## Document source

Situation incongrue ces dernières semaines dans les stades de Ligue 1: les Ultras des clubs français semblent être d'accord sur un point: leurs libertés et leurs droits rétrécissent à vue d'œil. Entre les interdictions répétées, les abus des pouvoirs publics et de nouvelles lois, il faut dire que la situation commence à être critique pour ces supporters.

 

Ultra?


Posons tout d'abord la définition du supporter Ultra: ce sont des supporters qui "passent beaucoup de temps à soutenir l'équipe, à la fois par des chants continus dans le stade, par la présence régulière aux déplacements de l'équipe et enfin par la préparation de nombreuses animations pendant la semaine", selon ce rapport du Sénat. Pour le sociologue Nicolas Hourcade, ces derniers doivent être distingués des supporters "classiques", des associations de supporters "traditionnels ou officiels", ou encore des hooligans, frange très minoritaire étant violente.

## Extraits de données

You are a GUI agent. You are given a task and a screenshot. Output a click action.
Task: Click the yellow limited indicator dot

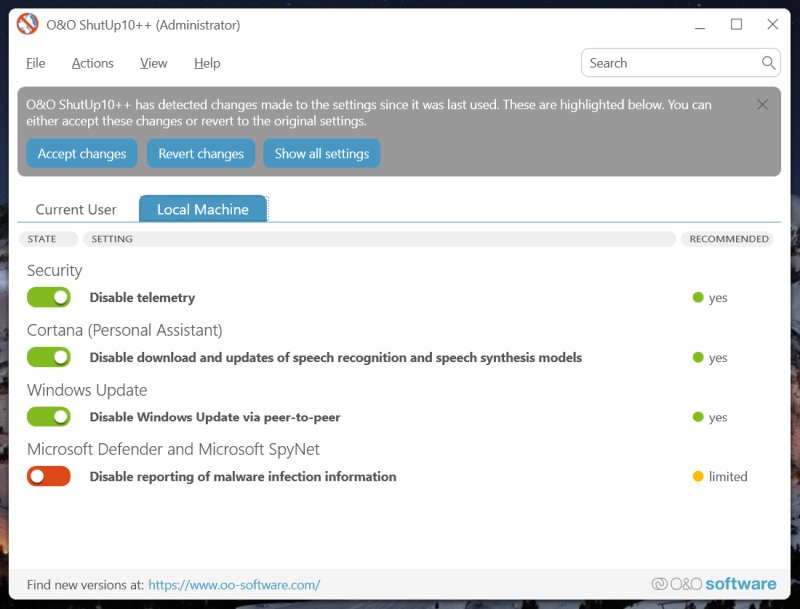point(698,477)
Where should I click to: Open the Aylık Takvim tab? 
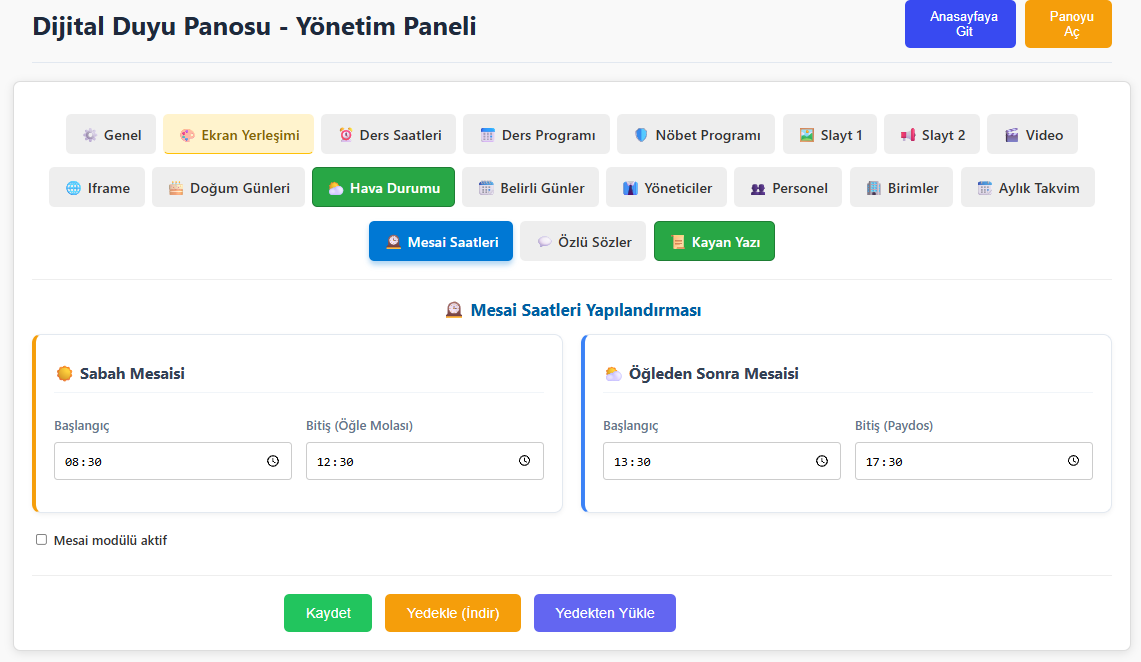1027,187
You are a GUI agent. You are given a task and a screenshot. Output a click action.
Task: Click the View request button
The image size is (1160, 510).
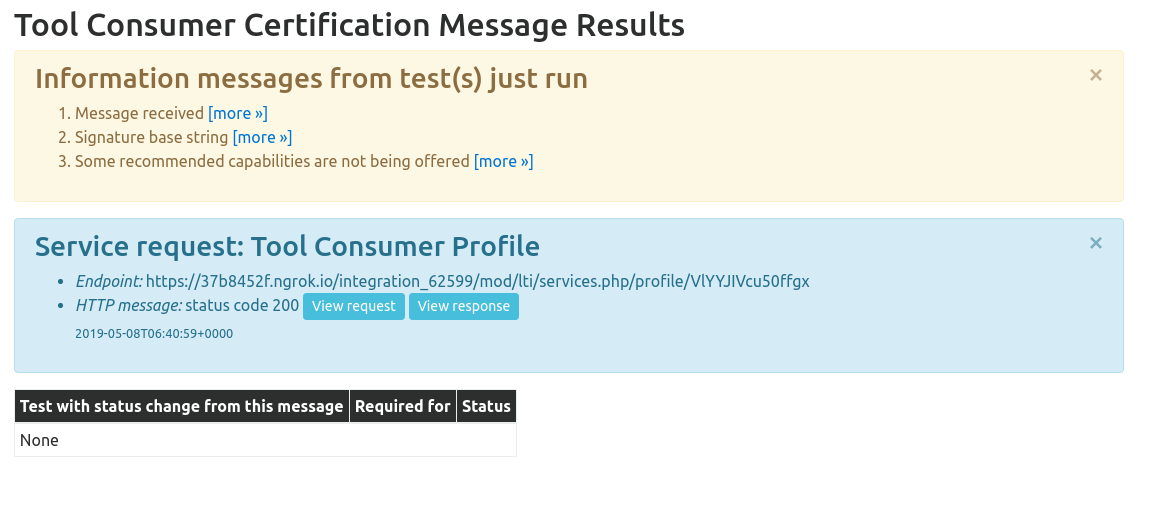(354, 306)
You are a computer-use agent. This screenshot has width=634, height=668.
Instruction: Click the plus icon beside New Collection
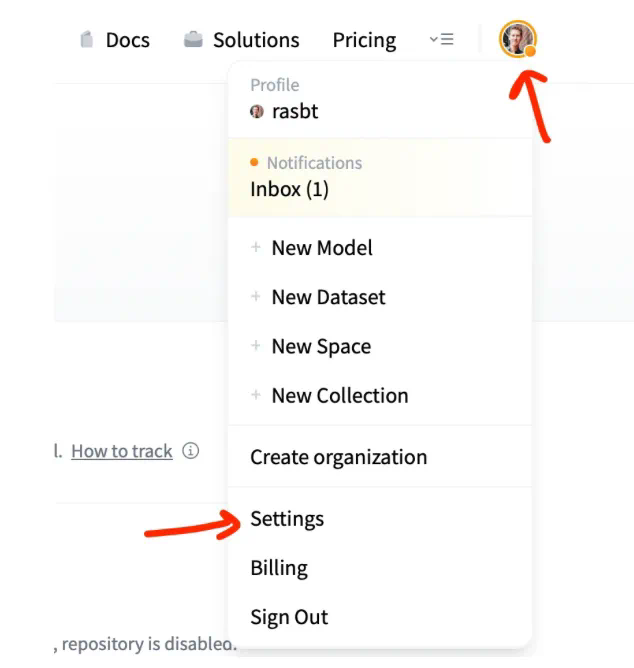[x=256, y=395]
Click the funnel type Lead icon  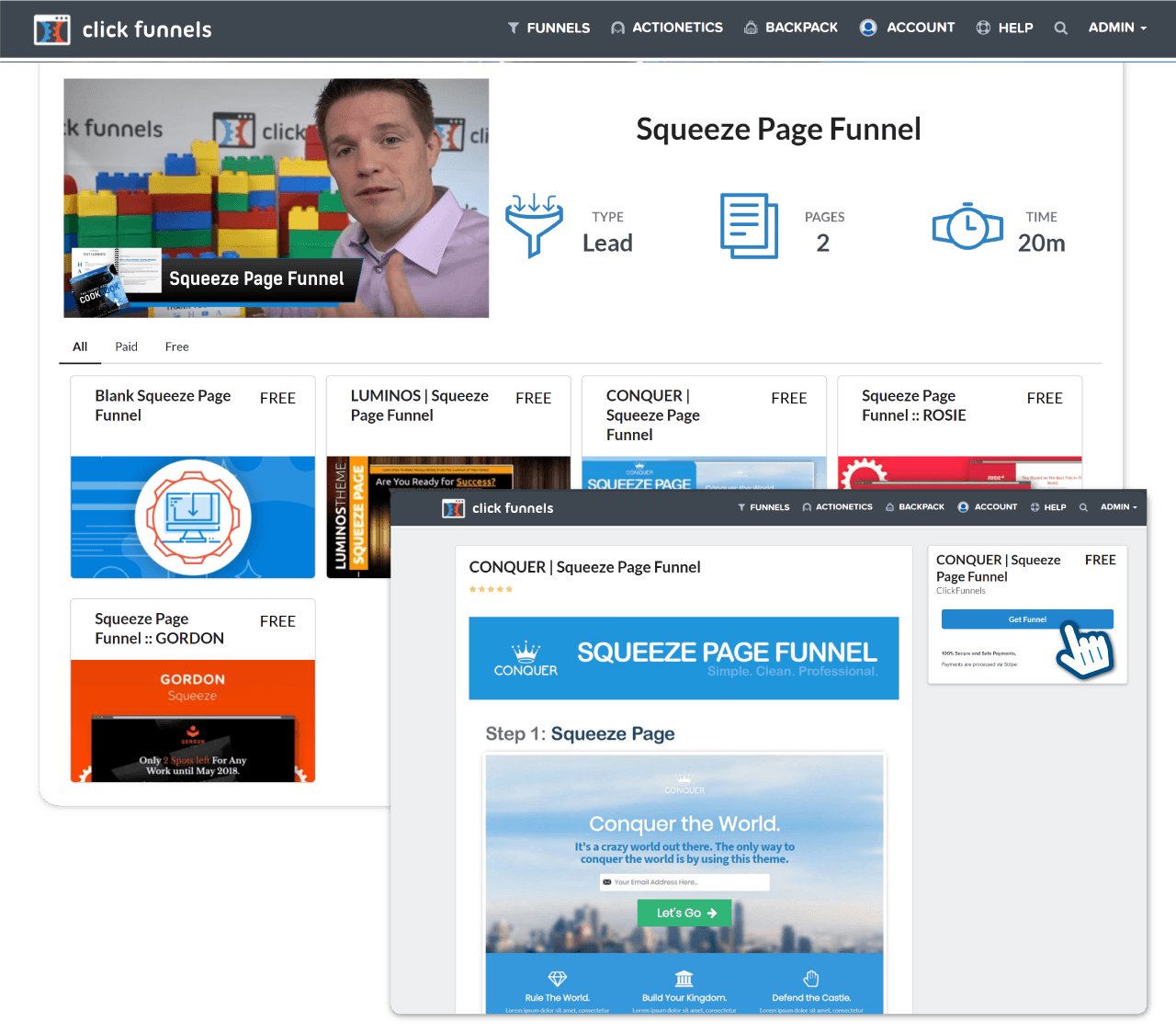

## Consigne écrite A
Citez mot pour mot le passage du texte sur les supporters Ultras qui commence par les mots contenant "Posons tout d'abord" et se termine par "minoritaire étant violente.".
## Consigne écrite B
Recopiez toutes les lignes des enregistrements, consignes comprises, en ajoutant 142 à chaque nombre des coordonnées données en réponse. Ne mettez pas les images dans votre réponse.
Les enregistrements n'ont aucun rapport avec le texte sur les supporters Ultras.

## Réponse A
Posons tout d'abord la définition du supporter Ultra: ce sont des supporters qui "passent beaucoup de temps à soutenir l'équipe, à la fois par des chants continus dans le stade, par la présence régulière aux déplacements de l'équipe et enfin par la préparation de nombreuses animations pendant la semaine", selon ce rapport du Sénat. Pour le sociologue Nicolas Hourcade, ces derniers doivent être distingués des supporters "classiques", des associations de supporters "traditionnels ou officiels", ou encore des hooligans, frange très minoritaire étant violente.

## Réponse B
You are a GUI agent. You are given a task and a screenshot. Output a click action.
Task: Click the yellow limited indicator dot

point(840,619)
Where should I click to: Open the Aylık Takvim tab? 
1169,329
You are a GUI agent. You are given a task and a screenshot. Output a click action.
Task: Click the View request button
The image size is (1160, 510).
(496, 448)
You are a computer-use agent. This screenshot has width=634, height=668.
Instruction: Click the plus icon beside New Collection
[x=398, y=537]
Click the funnel type Lead icon  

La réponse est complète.